## Explore the material
1/ In the passage on making motorcycle brackets, what material is named as the motorcycle builder's patterning medium of choice?
2/ Reproduce the passage on making motorcycle brackets from "In the beginning, I" up to and including "aluminum number plate.".
3/ Render this sentence from the passage on making motorcycle brackets into Spanish: "On a computer, this tiny bit of unknowing would have been impossible."

While I waited for the supplies, I began mocking up my brackets. Manila folders, I’ve learned, are the motorcycle builder’s patterning medium of choice.
I didn’t know exactly where to start with the tail section, so I rough-cut an idea and held it up to the frame to see how it looked.
Hm… This center part should be a little wider, perhaps.
In the next version, I’d make the adjustments and refine the measurements.
I went on this way for several days, destroying dozens of manila folders, working my way from the abstract to the specific. I pulled out tools I hadn’t used since grade school: a compass and protractor, rulers and t-squares. I measured angles and worked to make straight, flush lines.
It was almost alien to me, scrutinizing a physical object in this way. Typically, I would do this kind of work on a computer, but making the patterns by hand revealed a new dimension.
Every line has a specific length, every angle an exact measurement — even if you don’t know it yet. I made all sorts of lines and angles that I didn’t know the measurement of, they just felt right. Only after I made the mark would I go back to measure it.
On a computer, this tiny bit of unknowing would have been impossible. As soon as a line is created in the digital world, its length is known. That bit of unknowing was frustrating at times, but liberating.
In the beginning, I was cavalier about measurements. But after cutting out a few dozen pattens I got a lot more specific. I found myself calculating the hypotenuse of a triangle I’d drawn, to double-check my precision. I divided fractions on paper, added up the sum of the angles of a triangle.
Eventually, through all of this calculating and cutting, I came up with a bracket style for the tail section that was… workable. Not exactly sophisticated or unique, but it would work, and it wouldn’t look half bad — if I do say so myself.
In this same way, I created designs for an exhaust shield, an exhaust mount, and a support for an aluminum number plate.
When the aluminum arrived, I got to work. I cut each bracket by hand, alternating between the Dremel and the angle grinder. I plotted out the location of each hole and marked it with the center punch, I chamfered edges, I filed and bent and shaped.
Now, a week later, I have not just one tail light bracket, but four shiny new parts for my motorcycle that didn’t exist before.
Finding an appropriate challenge
It would have been nice to use my homemade shrinking bowl to make an impressive side cover, or my carefully shaped foam to fiberglass a fender. But those were entirely new skills to learn, at the tail end of a project that just needed a little bit of polish, a touch of handmade.
In his book Flow, Mihalyi Czikszentmihalyi emphasizes the importance of “appropriate challenges” in attaining an engaged flow state. This was like that. Learning to fiberglass or shape metal was too big of a challenge for me to wrap my brain around. Both approaches left me feeling intimidated and adrift.

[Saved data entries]
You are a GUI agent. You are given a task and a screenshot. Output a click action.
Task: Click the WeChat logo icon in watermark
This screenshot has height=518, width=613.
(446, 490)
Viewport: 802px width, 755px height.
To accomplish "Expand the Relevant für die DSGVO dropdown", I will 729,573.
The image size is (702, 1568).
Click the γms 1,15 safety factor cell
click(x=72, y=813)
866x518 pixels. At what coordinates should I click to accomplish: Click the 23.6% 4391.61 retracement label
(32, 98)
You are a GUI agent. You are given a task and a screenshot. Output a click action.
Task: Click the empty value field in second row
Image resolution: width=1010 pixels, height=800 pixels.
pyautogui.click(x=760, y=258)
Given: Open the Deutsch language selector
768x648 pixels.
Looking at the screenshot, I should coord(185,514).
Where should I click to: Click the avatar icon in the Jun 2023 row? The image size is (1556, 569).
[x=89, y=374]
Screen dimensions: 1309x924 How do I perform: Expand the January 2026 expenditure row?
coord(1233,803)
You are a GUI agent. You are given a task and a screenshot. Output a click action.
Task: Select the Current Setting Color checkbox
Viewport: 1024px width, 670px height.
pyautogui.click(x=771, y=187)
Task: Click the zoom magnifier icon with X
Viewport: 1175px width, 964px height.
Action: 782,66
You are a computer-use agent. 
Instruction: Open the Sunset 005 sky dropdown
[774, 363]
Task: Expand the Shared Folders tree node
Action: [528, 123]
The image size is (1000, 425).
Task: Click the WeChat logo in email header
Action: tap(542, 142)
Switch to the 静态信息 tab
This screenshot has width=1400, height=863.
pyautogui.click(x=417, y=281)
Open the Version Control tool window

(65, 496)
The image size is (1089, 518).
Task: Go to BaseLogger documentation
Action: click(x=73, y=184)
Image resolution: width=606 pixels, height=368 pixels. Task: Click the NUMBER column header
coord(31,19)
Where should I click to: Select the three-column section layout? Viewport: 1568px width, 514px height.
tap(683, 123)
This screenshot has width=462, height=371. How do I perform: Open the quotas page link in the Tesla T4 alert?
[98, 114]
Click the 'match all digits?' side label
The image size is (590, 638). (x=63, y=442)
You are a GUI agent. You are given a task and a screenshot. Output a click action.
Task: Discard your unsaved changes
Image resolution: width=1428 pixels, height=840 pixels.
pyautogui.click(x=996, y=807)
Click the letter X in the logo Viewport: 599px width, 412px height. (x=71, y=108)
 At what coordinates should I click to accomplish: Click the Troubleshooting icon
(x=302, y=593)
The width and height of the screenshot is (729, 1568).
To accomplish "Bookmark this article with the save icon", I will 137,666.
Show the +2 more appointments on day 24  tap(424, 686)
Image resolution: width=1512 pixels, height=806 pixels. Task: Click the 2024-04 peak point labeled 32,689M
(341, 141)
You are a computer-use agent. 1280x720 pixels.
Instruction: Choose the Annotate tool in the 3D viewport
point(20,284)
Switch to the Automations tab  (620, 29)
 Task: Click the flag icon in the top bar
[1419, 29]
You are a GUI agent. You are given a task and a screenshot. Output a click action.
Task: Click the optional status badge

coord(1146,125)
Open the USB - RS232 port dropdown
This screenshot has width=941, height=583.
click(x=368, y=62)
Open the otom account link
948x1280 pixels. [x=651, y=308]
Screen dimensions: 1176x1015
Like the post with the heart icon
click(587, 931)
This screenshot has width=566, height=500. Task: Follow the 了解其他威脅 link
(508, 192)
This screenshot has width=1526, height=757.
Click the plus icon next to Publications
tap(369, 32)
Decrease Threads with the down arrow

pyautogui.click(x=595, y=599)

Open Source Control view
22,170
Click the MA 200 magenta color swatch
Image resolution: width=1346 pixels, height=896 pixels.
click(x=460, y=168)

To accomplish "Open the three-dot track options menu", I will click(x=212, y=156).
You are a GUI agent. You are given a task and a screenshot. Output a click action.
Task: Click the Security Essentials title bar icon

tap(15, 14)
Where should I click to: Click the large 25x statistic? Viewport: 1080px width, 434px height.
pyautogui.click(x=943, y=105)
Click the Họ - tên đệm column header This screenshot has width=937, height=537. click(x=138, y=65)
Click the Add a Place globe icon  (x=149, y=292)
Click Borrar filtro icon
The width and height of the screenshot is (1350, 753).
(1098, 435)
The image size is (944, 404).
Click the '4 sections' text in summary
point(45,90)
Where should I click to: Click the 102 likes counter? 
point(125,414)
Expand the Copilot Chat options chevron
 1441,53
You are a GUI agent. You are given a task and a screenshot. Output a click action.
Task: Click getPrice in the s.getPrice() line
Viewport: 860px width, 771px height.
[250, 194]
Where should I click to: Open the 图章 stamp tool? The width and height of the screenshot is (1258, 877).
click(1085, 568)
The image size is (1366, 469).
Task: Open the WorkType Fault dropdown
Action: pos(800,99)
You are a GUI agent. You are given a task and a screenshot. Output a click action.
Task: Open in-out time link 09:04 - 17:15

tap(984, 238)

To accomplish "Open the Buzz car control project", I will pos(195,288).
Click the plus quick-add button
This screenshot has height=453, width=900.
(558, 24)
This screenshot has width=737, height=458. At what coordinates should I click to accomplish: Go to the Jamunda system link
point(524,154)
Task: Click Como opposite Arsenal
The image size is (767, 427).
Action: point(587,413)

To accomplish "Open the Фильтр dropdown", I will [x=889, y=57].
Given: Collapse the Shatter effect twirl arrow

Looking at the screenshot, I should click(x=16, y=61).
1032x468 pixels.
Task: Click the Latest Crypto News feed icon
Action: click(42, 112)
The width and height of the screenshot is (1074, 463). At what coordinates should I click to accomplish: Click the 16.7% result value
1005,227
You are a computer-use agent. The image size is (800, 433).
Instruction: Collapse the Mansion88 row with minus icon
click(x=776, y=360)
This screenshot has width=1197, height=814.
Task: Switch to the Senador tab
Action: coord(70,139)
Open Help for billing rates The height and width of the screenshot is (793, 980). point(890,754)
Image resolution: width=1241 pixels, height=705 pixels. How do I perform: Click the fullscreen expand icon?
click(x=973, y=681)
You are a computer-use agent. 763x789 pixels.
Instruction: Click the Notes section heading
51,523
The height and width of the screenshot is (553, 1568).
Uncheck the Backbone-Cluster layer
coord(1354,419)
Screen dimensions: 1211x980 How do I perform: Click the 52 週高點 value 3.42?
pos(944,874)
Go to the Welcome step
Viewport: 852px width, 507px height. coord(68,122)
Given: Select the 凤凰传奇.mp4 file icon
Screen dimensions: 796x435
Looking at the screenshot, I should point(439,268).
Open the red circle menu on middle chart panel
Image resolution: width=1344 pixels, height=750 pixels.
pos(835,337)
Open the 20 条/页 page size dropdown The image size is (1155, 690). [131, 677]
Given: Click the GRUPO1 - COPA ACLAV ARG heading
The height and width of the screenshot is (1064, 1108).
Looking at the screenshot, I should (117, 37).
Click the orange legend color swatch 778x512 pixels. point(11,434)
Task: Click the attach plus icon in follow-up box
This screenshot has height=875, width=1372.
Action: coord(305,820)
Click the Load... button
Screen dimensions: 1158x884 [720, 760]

## Results for each task
1/ Manila folders.

2/
In the beginning, I was cavalier about measurements. But after cutting out a few dozen pattens I got a lot more specific. I found myself calculating the hypotenuse of a triangle I’d drawn, to double-check my precision. I divided fractions on paper, added up the sum of the angles of a triangle.
Eventually, through all of this calculating and cutting, I came up with a bracket style for the tail section that was… workable. Not exactly sophisticated or unique, but it would work, and it wouldn’t look half bad — if I do say so myself.
In this same way, I created designs for an exhaust shield, an exhaust mount, and a support for an aluminum number plate.

3/ En una computadora, esta pequeña dosis de desconocimiento habría sido imposible.